The evidence shows that the original patentee was born in 1793,
and that he commenced working on machinery in his youth, while he
was with his father, and that as early as the year 1812 he went
into the employment of certain machinists residing at Worcester,
Massachusetts, who were engaged in constructing machinery for the
manufacture of wool and cotton. While in their employment, he began
experiments in woolen machinery. Those experiments were directed to
the object of improving the billy for the purpose of drawing out
the carriage more accurately and thereby making better work.
Several years were spent in that business, but in 1820 he went to
Halifax in that state and while there he made numerous experiments
to get rid of the billy entirely and to dispense with short rolls
and substitute long rolls in their place. He remained there three
years, and during that time he was constantly engaged in
experiments to accomplish those objects. In the spring of 1823 he
moved to Dedham, in the same state, and there hired a mill and
engaged in the manufacture of broadcloth, and also carried on the
machine business, and the witness also states that he then
prosecuted his experiments on a large scale.

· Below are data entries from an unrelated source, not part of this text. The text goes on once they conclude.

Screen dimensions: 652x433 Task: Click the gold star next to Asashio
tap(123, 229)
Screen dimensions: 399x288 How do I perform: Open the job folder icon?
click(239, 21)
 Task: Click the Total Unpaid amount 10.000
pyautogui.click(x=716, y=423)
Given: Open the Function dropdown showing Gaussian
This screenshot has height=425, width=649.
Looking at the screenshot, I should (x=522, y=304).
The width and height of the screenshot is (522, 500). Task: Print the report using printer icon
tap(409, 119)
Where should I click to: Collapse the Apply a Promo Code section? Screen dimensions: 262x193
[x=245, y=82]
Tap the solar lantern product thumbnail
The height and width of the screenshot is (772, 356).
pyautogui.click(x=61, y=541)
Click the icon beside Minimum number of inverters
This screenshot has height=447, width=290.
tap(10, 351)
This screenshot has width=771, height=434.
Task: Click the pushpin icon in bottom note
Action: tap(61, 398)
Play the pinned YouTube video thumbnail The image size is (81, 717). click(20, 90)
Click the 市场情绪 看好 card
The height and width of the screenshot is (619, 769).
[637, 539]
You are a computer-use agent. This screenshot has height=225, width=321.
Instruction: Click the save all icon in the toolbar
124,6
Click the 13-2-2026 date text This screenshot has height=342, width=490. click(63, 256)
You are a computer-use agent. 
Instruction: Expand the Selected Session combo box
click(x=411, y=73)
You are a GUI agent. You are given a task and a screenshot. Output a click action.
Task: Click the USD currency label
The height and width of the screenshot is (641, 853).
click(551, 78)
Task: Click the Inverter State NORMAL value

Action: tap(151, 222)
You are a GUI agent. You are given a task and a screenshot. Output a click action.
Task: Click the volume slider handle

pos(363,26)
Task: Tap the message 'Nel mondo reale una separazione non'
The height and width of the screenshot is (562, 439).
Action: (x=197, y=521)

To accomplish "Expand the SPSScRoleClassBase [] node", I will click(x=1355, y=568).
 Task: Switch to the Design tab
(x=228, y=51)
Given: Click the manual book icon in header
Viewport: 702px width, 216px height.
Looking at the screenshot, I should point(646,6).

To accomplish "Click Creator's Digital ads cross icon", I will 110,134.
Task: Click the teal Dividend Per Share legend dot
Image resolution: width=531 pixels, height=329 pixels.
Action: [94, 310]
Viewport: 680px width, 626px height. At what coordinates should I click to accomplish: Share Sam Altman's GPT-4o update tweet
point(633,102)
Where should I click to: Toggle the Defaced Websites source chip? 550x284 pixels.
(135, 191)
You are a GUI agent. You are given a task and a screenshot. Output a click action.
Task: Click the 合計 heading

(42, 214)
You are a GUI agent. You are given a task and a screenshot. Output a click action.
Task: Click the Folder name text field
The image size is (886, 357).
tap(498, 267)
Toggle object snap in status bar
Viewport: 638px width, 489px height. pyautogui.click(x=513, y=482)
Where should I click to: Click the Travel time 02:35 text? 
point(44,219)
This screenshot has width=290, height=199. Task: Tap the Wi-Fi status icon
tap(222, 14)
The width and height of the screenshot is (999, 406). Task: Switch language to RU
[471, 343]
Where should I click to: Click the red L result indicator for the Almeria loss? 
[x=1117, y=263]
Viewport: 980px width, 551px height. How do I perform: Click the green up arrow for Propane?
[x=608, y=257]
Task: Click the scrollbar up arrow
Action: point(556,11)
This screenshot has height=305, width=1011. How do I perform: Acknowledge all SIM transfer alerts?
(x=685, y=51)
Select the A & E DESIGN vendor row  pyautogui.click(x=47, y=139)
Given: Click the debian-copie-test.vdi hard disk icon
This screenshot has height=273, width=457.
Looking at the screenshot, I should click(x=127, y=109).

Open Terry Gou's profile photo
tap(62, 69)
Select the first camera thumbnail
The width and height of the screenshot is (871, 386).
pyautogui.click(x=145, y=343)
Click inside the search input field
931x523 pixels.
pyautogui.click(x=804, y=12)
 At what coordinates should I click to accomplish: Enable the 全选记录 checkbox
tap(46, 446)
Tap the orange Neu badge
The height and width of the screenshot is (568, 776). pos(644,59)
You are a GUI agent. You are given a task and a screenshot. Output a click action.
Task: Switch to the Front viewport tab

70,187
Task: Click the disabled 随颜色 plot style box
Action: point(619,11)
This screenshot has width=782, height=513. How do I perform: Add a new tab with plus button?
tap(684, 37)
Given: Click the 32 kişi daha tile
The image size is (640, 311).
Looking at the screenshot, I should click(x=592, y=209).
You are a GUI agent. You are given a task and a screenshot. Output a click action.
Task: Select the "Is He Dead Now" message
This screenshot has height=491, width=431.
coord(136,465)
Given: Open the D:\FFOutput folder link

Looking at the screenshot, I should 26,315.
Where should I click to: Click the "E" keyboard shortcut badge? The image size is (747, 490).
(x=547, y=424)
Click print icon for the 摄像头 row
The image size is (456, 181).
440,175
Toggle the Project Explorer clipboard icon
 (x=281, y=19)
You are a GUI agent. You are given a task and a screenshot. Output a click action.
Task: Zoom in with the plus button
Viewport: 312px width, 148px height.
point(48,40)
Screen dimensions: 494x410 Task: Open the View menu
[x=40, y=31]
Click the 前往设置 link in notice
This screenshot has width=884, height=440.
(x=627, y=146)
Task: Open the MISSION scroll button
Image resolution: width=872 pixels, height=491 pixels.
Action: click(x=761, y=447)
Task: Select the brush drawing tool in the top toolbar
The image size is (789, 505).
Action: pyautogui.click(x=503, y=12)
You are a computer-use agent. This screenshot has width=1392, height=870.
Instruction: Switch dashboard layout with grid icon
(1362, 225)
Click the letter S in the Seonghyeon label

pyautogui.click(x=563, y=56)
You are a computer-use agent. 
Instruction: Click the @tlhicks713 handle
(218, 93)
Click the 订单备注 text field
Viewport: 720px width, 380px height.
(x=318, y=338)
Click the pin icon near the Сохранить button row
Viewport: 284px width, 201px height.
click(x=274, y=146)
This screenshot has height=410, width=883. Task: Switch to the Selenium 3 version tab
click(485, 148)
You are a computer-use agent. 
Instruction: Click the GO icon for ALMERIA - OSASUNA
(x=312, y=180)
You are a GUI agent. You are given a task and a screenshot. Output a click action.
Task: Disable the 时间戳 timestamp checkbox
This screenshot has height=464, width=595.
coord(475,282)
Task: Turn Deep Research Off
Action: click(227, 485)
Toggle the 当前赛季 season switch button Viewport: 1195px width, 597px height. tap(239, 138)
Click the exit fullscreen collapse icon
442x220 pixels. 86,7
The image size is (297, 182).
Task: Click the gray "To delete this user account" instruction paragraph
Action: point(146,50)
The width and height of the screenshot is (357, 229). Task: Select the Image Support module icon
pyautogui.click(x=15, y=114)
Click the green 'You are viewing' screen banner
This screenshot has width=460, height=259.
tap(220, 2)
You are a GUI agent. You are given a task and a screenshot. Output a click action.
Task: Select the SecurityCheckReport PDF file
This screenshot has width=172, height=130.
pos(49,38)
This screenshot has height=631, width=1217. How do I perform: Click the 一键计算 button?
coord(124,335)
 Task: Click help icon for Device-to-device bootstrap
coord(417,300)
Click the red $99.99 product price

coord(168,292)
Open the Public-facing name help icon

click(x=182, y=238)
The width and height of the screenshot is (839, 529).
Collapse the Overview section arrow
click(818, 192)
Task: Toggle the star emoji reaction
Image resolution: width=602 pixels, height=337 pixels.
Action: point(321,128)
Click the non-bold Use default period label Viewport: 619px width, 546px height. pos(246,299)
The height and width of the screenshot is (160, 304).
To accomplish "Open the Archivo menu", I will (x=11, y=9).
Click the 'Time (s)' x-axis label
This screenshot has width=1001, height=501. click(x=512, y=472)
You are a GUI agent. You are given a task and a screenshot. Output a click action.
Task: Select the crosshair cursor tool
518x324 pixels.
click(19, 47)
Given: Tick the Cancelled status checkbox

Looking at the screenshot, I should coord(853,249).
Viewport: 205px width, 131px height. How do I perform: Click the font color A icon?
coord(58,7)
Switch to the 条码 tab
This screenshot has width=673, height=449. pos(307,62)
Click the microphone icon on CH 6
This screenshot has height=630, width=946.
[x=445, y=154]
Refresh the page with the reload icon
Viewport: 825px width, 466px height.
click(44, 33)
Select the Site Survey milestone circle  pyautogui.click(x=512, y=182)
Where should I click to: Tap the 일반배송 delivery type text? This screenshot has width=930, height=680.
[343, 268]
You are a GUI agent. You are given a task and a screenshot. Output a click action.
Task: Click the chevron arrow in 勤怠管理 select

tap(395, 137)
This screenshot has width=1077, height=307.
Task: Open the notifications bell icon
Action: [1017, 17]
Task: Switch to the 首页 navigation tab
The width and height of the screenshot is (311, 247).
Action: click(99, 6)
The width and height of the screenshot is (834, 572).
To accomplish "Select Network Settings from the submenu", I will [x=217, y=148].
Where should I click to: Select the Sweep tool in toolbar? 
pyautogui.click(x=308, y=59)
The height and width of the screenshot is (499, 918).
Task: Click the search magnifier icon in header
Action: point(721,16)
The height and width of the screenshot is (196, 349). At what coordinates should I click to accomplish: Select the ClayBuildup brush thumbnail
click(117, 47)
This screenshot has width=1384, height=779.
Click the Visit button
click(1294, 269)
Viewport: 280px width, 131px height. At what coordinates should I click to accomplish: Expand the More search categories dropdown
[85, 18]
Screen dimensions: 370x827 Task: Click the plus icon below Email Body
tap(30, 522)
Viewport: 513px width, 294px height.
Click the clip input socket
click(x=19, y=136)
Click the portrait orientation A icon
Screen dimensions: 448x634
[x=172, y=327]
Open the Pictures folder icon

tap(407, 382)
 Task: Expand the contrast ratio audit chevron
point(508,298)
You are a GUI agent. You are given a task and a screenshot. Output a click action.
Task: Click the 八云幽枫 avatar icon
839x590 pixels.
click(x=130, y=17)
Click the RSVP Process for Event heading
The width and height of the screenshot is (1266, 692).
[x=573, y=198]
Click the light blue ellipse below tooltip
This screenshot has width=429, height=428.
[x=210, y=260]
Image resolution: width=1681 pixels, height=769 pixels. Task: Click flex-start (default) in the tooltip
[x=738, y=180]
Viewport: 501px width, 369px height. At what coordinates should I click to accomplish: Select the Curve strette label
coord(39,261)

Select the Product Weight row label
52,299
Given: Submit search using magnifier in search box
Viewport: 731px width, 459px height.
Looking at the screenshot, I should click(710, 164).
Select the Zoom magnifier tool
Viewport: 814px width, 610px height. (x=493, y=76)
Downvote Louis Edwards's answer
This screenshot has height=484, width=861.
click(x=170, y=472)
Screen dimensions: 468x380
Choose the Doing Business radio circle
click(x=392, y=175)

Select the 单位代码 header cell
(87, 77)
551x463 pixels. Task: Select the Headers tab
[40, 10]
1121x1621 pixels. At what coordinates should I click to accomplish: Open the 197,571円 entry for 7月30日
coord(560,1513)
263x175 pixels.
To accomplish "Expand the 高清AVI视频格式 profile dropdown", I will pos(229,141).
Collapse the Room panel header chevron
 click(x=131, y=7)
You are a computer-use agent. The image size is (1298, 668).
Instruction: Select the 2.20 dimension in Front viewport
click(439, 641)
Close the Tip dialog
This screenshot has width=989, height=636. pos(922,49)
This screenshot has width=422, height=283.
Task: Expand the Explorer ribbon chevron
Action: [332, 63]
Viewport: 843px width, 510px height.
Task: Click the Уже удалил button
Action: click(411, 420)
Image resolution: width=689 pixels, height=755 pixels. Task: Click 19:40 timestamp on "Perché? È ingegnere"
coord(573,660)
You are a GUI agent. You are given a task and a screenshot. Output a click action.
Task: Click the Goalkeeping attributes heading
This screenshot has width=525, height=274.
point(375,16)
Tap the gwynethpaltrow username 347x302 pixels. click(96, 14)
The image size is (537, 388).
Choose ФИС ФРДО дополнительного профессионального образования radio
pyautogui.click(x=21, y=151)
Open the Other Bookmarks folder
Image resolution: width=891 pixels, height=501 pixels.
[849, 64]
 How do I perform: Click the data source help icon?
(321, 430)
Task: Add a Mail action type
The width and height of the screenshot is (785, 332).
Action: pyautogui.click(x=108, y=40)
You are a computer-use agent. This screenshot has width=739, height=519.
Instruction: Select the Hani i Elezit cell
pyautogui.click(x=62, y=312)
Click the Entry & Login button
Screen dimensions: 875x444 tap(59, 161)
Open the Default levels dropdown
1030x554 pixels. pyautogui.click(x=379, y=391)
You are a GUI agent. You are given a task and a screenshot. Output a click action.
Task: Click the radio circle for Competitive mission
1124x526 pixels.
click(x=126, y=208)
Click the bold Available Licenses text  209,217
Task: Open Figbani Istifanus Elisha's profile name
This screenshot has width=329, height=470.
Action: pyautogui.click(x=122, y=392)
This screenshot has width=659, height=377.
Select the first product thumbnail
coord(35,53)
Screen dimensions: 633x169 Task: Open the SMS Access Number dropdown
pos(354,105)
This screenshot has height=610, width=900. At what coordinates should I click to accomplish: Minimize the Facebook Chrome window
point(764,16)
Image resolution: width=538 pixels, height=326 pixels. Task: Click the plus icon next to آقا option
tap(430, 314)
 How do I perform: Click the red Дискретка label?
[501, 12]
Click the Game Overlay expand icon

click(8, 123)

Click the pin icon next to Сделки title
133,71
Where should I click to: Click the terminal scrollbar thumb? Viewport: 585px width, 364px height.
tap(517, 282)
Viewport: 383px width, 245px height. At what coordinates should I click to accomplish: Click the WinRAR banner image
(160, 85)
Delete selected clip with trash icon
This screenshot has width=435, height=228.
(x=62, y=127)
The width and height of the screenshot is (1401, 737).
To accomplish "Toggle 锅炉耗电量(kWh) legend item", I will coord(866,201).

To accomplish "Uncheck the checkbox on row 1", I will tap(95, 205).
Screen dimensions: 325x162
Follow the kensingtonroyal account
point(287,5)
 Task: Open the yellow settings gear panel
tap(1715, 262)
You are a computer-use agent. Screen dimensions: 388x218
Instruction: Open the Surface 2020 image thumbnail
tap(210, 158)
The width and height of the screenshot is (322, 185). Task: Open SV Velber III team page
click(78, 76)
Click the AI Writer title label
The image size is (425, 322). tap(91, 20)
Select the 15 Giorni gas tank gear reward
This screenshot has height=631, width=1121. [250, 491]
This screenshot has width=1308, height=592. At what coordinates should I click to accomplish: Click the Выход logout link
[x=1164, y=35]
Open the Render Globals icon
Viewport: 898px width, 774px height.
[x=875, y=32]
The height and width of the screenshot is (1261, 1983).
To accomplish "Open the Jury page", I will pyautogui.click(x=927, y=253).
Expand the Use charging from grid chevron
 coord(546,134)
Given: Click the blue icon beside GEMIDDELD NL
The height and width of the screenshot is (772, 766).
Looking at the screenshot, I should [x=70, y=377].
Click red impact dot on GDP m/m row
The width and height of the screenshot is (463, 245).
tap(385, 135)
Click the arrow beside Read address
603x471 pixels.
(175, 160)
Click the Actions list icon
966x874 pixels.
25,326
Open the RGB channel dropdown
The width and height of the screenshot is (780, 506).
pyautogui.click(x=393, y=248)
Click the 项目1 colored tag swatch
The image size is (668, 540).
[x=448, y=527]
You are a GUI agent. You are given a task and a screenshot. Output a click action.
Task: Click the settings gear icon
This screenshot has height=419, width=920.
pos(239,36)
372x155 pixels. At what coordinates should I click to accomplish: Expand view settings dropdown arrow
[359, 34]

Cans were used as a receptacle for the rovings delivered from
the doffers before the drawing-off and winding apparatus described
in the patent was invented. Rovings, before
Page 74 U. S. 605
that invention, were spun from cans instead of being wound upon
and spun from spools or bobbins. Considerable importance is
attached to the new method, as it was largely by that means that
the use of the endless roving was made practical and that the
difficulty produced by the kinking of the roving, incident to the
use of the cans, was overcome.
Theory of the respondents is that the new method of
accomplishing that function was invented by Edward Winslow, but
their witness, John D. Cooper, only testifies that he made or
suggested the spool and drum, which are not the only elements of
that apparatus. Unaccompanied by the traverser, they would perhaps
be better than the cans, but it is clear that the apparatus would
be incomplete without that device, as it is by that means that the
bobbins are evenly wound with the roving.
Testimony of that witness is that he first suggested to Winslow
that the roving must be would on a spool, else they never could
make good yarn, and he proceeds to state that they procured some
pasteboard, and that Winslow made a pattern for a spool and drum
from that material. Explanations in detail are given by the witness
of the several steps taken by them in accomplishing the change in
the apparatus, and the witness states that the original patentee
never saw the spool and drum until he came into the mill and saw
those devices in the machine. Argument for the respondents is that
the spool and drum were invented by that party while he was in the
employment of the original patentee, but the complainant denies the
theory of fact involved in the proposition and insists that the
statement of the witness are untrue and that he is not entitled to
credit. Further statement of the witness is that the improvement,
as soon as it was perfected, was applied to all the carding and
spinning machines in the mill, and that the mills, so adjusted as
to embrace that improvement, were put in successful operation
during the summer and autumn of that year.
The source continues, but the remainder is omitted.